A view of one of the city's overdeveloped hillside areas.

Wednesday, August 4 was a triumphant day for anyone who cares about protecting our hillsides, which rank among our City’s greatest natural resources.

On that day, after four years of hard work, the City of Los Angeles finally passed the new Baseline Hillside Ordinance, which will now provide the most comprehensive hillside protection the City has ever had.

That is wonderful news, but what makes it even better is that the City Council agreed to toughen the proposed ordinance by including amendments suggested by Councilmember Koretz.

The Ordinance that was before the Council included limits on the size of homes.
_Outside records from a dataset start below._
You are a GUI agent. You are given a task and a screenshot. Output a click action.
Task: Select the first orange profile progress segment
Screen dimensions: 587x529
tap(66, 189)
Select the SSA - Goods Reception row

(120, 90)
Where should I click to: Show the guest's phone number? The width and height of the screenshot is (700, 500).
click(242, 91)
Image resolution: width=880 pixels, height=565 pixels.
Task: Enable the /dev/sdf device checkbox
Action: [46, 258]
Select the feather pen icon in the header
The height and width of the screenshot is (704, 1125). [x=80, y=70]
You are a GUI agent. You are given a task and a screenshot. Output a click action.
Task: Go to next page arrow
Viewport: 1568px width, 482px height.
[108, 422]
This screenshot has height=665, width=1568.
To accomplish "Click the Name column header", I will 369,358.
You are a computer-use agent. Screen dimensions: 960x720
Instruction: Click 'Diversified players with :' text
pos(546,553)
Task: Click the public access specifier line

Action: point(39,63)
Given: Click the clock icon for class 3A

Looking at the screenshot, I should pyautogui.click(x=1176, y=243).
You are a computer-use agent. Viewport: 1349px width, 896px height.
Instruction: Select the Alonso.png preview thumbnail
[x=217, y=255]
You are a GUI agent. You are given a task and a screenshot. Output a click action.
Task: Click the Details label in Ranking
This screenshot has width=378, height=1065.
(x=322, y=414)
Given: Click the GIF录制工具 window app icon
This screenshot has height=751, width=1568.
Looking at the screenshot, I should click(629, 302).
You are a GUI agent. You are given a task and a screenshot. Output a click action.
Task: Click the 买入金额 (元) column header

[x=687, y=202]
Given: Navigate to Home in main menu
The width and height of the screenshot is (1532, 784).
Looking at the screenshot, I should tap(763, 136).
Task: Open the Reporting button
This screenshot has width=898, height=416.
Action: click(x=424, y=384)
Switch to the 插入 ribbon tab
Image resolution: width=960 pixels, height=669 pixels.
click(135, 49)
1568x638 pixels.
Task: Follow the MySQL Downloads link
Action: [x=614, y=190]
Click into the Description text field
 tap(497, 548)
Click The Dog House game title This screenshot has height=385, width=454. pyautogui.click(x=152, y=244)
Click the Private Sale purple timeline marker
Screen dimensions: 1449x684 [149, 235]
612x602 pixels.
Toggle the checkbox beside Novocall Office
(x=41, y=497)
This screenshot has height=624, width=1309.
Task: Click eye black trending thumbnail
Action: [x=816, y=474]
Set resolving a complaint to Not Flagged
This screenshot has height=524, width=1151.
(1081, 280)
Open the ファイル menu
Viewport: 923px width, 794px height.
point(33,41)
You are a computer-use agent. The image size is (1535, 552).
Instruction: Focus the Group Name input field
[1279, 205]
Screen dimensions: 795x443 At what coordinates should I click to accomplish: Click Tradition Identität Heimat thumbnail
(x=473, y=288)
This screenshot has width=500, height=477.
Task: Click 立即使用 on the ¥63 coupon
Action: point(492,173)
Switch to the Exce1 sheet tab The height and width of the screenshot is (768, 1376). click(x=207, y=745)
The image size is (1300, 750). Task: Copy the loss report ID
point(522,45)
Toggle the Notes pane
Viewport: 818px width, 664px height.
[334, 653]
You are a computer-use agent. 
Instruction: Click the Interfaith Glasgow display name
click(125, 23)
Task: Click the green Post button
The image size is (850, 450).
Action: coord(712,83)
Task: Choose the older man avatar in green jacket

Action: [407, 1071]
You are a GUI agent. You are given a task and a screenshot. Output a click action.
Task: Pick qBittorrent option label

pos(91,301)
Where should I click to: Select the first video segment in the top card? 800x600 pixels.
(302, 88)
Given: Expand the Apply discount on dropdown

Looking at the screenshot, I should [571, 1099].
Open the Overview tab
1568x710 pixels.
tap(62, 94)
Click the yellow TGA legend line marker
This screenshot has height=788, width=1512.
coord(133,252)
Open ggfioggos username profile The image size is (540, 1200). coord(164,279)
Our hillsides have been under assault from vastly out-of-scale development known as “mansionization” – homes that are hugely disproportionate to their neighbors, and that are created through the degradation of our hillsides which too often are severely, savagely cut to make room for these mansions. The Baseline Hillside Ordinance places limits.

The amendments offered by Councilmember Koretz require the most comprehensive geo-technical and hillside stability analysis for any proposed developments on extreme slopes and mandate that a deputy grading inspector be present at applicant's expense during all grading activities on those extreme hillside slopes. The amendments also allow for further limits on such developments.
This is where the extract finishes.